Aquí aparece explicito el papel normalizador que tiene el discurso de salubridad sobre el consumo de drogas. Por un lado, esta medida congestiona el aparato de Medicina Legal, obligando a los y las profesionales en materia de salud mental a encargarse de una enorme cantidad de casos entrantes de consumo de drogas, que en su mayoría son ocasionales o recreacionales, para determinar si se trata o no de adicción. Implica el encierro (así sea temporal) de personas en estaciones de policía que por lo general tienen pésimas condiciones de seguridad y sanidad, por una conducta que no afecta a terceros… es decir, se pone en riesgo la seguridad de la persona, para no poner en riesgo potencial la de las demás. Por otro lado, implica un enorme gasto para el Estado brindar atención a gente que no la está pidiendo, por lo cual los tratamientos no serán efectivos. No quiero que interpreten esto como que no se debe brindar atención, pero brindar atención en condiciones que impiden su eficacia es botar la plata. Este tratamiento obligado también implica una violación de los derechos del paciente en cuanto a desconocer la importancia de su consentimiento para ser atendido por medio de tal o cual dispositivo, basándose en la supuesta incapacidad de las personas por el efecto de las drogas, lo cual implica desconocimiento de su calidad de sujeto de derechos. Y finalmente, retomando las palabras de Calabrese, un sistema sanitario que no está correctamente preparado es tan punitivo y restrictivo como un tratamiento judicial.
¿Qué ocurre entonces con los y las usuarias de drogas? Si un policía te encuentra alguna cantidad de sustancias psicoactivas catalogadas como ilegales (la ilegalidad no es propia del objeto, sino una construcción jurídica), te lleva a la estación. Si llegasen a aprobar el proyecto de ley propuesto por el senador Vélez, deberás ser evaluado o evaluada médicamente. Si eres un o una adicta o consumidor problemático (que podría ser cualquiera bajo los parámetros rígidos de la medicina), la autoridad policial tiene el poder para internarte inmediatamente en un tratamiento de rehabilitación (al parecer no hay opción para tratamientos ambulatorios). Si el médico resuelve que no “padeces” de una adicción… sigues violando la Ley de Seguridad Ciudadana y ya no serás una persona “enferma”, sino “delincuente”.

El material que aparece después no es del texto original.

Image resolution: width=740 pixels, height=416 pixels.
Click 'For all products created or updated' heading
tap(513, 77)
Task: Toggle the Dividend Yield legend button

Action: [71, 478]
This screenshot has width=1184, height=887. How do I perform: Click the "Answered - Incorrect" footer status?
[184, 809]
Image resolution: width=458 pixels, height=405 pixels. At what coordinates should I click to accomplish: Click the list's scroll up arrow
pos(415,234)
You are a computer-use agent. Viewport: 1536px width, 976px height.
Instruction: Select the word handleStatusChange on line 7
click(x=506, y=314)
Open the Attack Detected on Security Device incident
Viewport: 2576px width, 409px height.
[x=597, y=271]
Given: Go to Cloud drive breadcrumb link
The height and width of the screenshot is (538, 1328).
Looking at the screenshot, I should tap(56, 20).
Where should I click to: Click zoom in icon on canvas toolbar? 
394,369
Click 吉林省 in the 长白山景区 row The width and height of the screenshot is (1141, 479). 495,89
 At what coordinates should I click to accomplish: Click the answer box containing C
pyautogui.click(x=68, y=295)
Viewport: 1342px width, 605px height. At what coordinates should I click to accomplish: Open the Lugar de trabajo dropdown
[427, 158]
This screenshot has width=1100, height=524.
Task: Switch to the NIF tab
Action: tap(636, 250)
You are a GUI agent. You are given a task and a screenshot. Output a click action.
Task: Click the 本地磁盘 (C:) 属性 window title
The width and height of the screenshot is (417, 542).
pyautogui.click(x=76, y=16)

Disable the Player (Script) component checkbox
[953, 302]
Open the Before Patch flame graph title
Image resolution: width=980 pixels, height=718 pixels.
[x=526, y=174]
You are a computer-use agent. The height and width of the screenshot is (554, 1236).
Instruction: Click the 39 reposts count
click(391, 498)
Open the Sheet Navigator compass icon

La conjunción de ambos discursos (ético-jurídico y médico), que a veces aparecen como una disyuntiva, tiene la función de articular y fortalecer un sistema paternalista, restrictivo y castigador, que antes que promover la salud y seguridad de las personas, promueve la profundización de estigmas y la ulterior exclusión social, la marginalización de los sujetos catalogados como anormales, que en su mayoría poco o nada tienen que ver con las ideas de peligrosidad o incapacidad.